RHDP LiteMaaS

Model as a Service for Red Hat Demo Platform

Day-2 Operations

Upgrading, scaling, model management, key cleanup, and database synchronization for a running LiteMaaS deployment.

On This Page

Upgrading LiteLLM and LiteMaaS Images

In production, upgrades are handled by updating the deployment image tags. LiteMaaS uses rolling deployments — pods are replaced one at a time, so the service remains available during upgrades.

Current Production Images (from oc get deployment -n litellm-rhpds -o wide)
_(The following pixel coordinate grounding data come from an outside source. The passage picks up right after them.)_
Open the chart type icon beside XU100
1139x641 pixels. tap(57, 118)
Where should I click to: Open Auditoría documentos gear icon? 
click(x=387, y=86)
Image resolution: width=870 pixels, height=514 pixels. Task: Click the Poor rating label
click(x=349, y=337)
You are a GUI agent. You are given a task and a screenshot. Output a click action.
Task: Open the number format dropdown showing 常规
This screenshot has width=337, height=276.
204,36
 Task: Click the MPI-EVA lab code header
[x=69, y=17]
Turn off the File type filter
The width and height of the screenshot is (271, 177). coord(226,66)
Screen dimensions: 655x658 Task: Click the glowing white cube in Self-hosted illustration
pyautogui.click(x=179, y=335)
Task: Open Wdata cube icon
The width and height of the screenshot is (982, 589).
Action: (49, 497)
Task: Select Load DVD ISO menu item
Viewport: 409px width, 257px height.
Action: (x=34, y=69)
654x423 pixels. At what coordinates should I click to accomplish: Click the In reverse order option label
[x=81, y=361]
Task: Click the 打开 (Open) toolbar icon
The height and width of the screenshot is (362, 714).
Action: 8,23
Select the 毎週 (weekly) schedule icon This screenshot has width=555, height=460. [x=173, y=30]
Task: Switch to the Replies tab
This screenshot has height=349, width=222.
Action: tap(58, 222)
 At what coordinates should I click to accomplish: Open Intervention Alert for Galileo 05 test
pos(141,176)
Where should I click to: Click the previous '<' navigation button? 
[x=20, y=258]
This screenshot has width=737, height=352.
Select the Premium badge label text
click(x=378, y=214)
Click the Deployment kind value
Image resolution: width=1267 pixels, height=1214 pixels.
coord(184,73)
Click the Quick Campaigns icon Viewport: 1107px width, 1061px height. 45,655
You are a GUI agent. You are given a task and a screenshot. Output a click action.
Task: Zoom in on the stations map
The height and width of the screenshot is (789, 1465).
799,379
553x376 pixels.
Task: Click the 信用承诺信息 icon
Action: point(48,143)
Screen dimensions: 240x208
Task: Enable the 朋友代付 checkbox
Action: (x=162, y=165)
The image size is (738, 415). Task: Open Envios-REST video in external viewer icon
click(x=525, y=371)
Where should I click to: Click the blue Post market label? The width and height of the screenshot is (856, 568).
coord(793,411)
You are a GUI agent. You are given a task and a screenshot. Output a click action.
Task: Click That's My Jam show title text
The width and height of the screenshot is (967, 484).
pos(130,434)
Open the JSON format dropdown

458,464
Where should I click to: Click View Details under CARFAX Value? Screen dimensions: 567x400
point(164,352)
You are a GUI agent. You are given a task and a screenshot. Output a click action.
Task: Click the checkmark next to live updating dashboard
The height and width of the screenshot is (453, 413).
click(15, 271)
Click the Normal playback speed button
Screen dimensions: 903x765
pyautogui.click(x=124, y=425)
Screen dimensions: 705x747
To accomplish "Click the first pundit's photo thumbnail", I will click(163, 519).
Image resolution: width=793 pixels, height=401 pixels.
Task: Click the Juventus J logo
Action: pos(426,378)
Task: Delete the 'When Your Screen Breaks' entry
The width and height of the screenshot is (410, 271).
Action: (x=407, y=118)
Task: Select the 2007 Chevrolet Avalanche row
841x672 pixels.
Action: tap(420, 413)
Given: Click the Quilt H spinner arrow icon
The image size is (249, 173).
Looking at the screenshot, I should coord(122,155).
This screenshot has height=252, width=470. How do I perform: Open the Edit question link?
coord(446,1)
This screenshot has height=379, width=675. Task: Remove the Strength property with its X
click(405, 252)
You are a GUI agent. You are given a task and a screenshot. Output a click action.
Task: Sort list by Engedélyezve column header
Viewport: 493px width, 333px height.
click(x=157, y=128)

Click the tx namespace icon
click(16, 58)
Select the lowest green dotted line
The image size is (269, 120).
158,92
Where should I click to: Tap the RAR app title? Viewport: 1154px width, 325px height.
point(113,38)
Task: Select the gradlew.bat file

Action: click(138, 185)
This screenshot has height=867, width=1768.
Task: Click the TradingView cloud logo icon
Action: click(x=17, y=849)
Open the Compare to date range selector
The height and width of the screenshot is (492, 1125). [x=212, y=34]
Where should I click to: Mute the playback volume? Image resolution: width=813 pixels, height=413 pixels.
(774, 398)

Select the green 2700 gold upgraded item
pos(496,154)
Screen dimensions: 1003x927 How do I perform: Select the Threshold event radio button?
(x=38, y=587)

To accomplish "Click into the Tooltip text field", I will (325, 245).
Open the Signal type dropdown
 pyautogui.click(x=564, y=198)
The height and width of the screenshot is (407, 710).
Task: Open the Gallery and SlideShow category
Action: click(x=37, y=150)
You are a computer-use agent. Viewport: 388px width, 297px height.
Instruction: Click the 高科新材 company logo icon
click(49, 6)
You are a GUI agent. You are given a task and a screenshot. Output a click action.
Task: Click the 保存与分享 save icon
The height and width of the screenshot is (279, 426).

DeploymentCurrent ImageVersion
litellmquay.io/rh-aiservices-bu/litellm-non-rootmain-v1.81.0-stable-custom
litellm-backendquay.io/rh-aiservices-bu/litemaas-backend0.4.0
litellm-frontendquay.io/rh-aiservices-bu/litemaas-frontend0.4.0
litellm-redisregistry.redhat.io/rhel9/redis-7latest

Upgrade LiteMaaS Backend/Frontend

# Set namespace variable
NS=litellm-rhpds
NEW_VERSION=0.5.0

# Update backend image
oc set image deployment/litellm-backend \
  backend=quay.io/rh-aiservices-bu/litemaas-backend:${NEW_VERSION} \
  -n ${NS}

# Update frontend image
oc set image deployment/litellm-frontend \
  frontend=quay.io/rh-aiservices-bu/litemaas-frontend:${NEW_VERSION} \
  -n ${NS}

# Monitor rollout
oc rollout status deployment/litellm-backend -n ${NS}
oc rollout status deployment/litellm-frontend -n ${NS}

Frontend version mismatch: If the frontend shows a stale version after upgrade, check that the init container image (if used for static asset injection) matches the new frontend tag. A mismatch between the main container and init container is a common cause of version confusion. See Troubleshooting for the fix.

Upgrade LiteLLM Proxy

# Before upgrading LiteLLM, take a database backup
oc exec -n ${NS} litellm-postgres-0 -- \
  pg_dump -U litellm litellm | gzip > /tmp/litellm-pre-upgrade.sql.gz

# Update LiteLLM image
NEW_LITELLM_TAG=main-v1.85.0-stable-custom
oc set image deployment/litellm \
  litellm=quay.io/rh-aiservices-bu/litellm-non-root:${NEW_LITELLM_TAG} \
  -n ${NS}

# Watch the rollout -- LiteLLM runs DB migrations on startup
oc rollout status deployment/litellm -n ${NS}

# Check logs for migration output
oc logs -n ${NS} deployment/litellm --tail=50 | grep -i migrat

Upgrade via Ansible (Re-deploy)

# Override image tags in your vars file, then re-run the playbook
ansible-playbook playbooks/deploy_litemaas_ha.yml \
  -e ocp4_workload_litemaas_namespace=litellm-rhpds \
  -e ocp4_workload_litemaas_litellm_tag=main-v1.85.0-stable-custom \
  -e ocp4_workload_litemaas_version=0.5.0

Scaling Replicas

All three main deployments (LiteLLM, Backend, Frontend) support horizontal scaling. Scaling is stateless for Backend and Frontend; LiteLLM uses Redis for shared session state across replicas.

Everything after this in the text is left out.